Dann gibt es aber auch natürlich andere Unis sowohl in den USA als auch Großbritannien, wo es ein Weg ist, in Kontakt mit Gleichgesinnten zu treten (so wie ich das eigentlich in meinem Kurs mache), weil man eben Freude am Schreiben und Lesen hat, selbst das mal in der Freizeit macht und gerne Feedback haben möchte.
In Deutschland wird das leider immer noch als "Häkelstunde" abgetan, wobei es für Lehrer unerlässlich ist, diese kreativen Schreibmethoden zu kennen (Perspektivenschreiben u.a.), aber es auch bei anderen Arbeiten hilft (z.B. Cluster-Verfahren zur Ideengewinnung, Strukturierung).

Re: Kreatives Schreiben an Uni,Schule,in Deutschland,USA,GB usw.

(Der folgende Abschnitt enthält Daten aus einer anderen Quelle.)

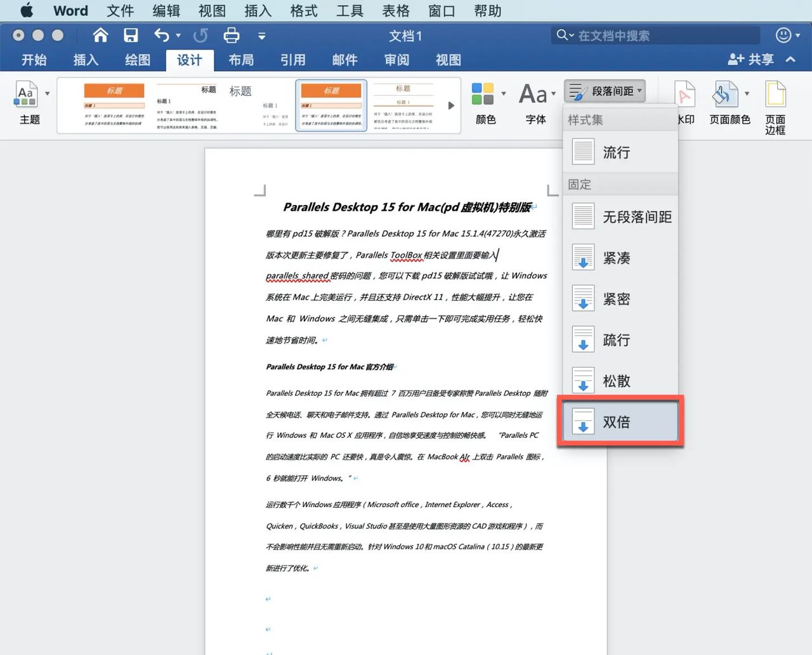The height and width of the screenshot is (655, 812).
Task: Click the Home icon in the title bar
Action: [x=100, y=36]
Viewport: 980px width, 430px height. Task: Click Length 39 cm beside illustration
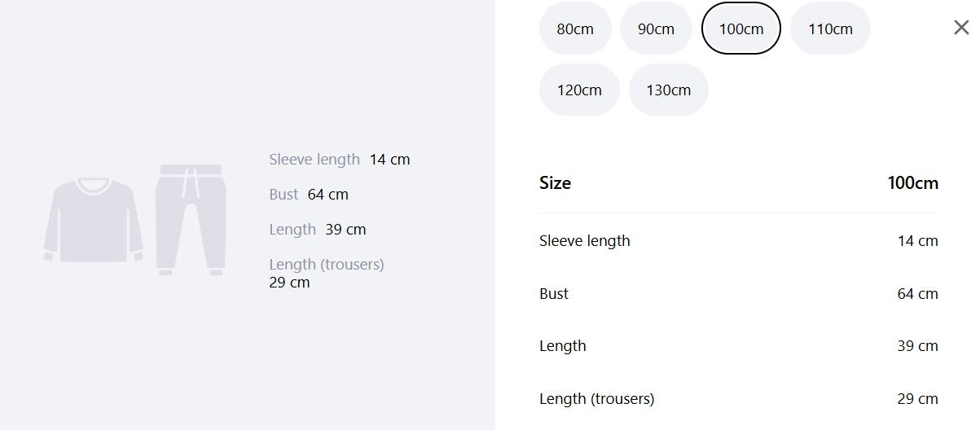coord(318,230)

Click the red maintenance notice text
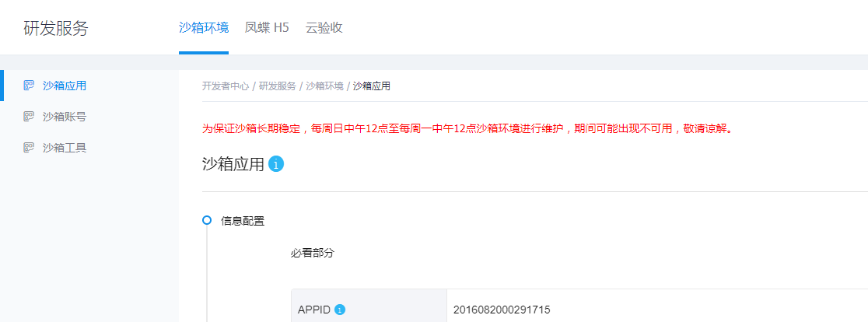click(x=467, y=128)
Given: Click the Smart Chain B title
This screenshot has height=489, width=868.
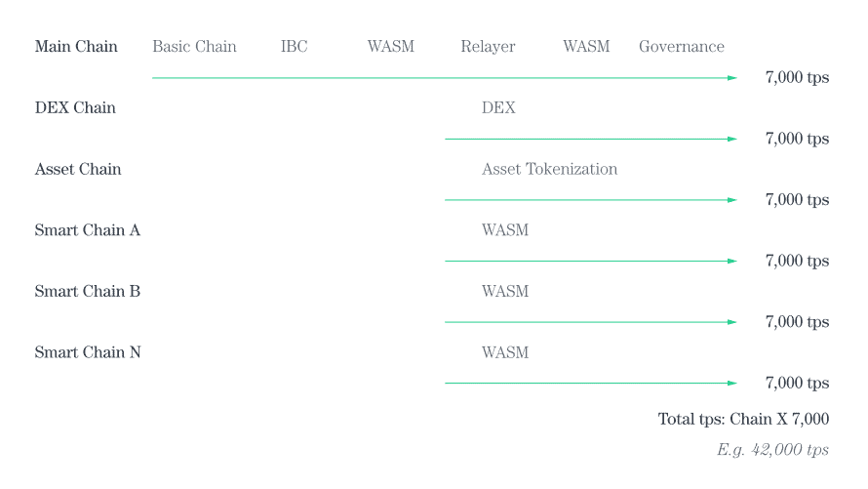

Verfasst: 27.10.2009, 13:39
von nufafitc
Und weiter:

nufafitc:
Onkel Donald hat geschrieben:
Bemerkenswert in diesem Zusammenhang finde ich übrigens die Tatsache, dass kein einziger dieser bekannten CW-Gurus einen wirklich erfolgreichen Roman veröffentlicht hat, und dass kein einziger wirklich erfolgreicher Schriftsteller solch einen Kurs besucht zu haben scheint. Offensichtlich gehört doch noch eine Menge mehr zum Schreiben eines Bestsellers, als das Wissen, das solche Lehrgänge vermitteln können. :wink:

Also oft ist es ja so, dass die Creative Writing-Lehrer "resident writers" sind (wenn ich den Begriff richtig verwende), d.h. es sind schon Schriftsteller, die nicht als Leitfaden da stehen und sagen "du schreibst so und nicht anders", sondern eher als Vermittler. Ein Creative Writing-Lehrer, genau wie ein Admin in einem forum, ist eher sowas wie jemand, der die Gespräche nicht aus dem Ruder laufen lässt, keine persönlichen Attacken, sondern eher konstruktive Kritik vermittelt (deshalb wäre das eigentlich auch für einige andere Leute ganz hilfreich, wie man so damit umgeht...).
Es gibt ein recht gutes Buch von James N. Frey ("How To Write A Damn Good Novel"), der schon einige Bücher geschrieben hat und da so einige Tipps gibt. Beim Anglistentag hatte ich auch das Vergnügen, den irischen Autor Glenn Patterson kennenzulernen, der das auch unterrichtet wie auch einige andere Autoren. Ich kannte die jetzt vorher auch nicht... aber es ist wirklich oft so, dass man an den Unis verstärkt richtige, etablierte Autoren anstellt, die eben auch einen Draht zum Markt haben.
Ich glaube, das Problem hier in Deutschland ist: Diese schwachsinnige Genie-Ästhetik (danke an Goethe und den Rest der Romantiker). Viele Autoren verhalten sich da so, als ob man sie nicht imitieren könnte. Es gibt sicherlich auch (jüngere) Schriftsteller, die gerne etwas preisgeben wollen... aber es kommt mir eben häufig so vor, als ob die alle als was Total Besonderes dastehen wollen (wo die dt. Kritiker auch nicht ganz unschuldig sind).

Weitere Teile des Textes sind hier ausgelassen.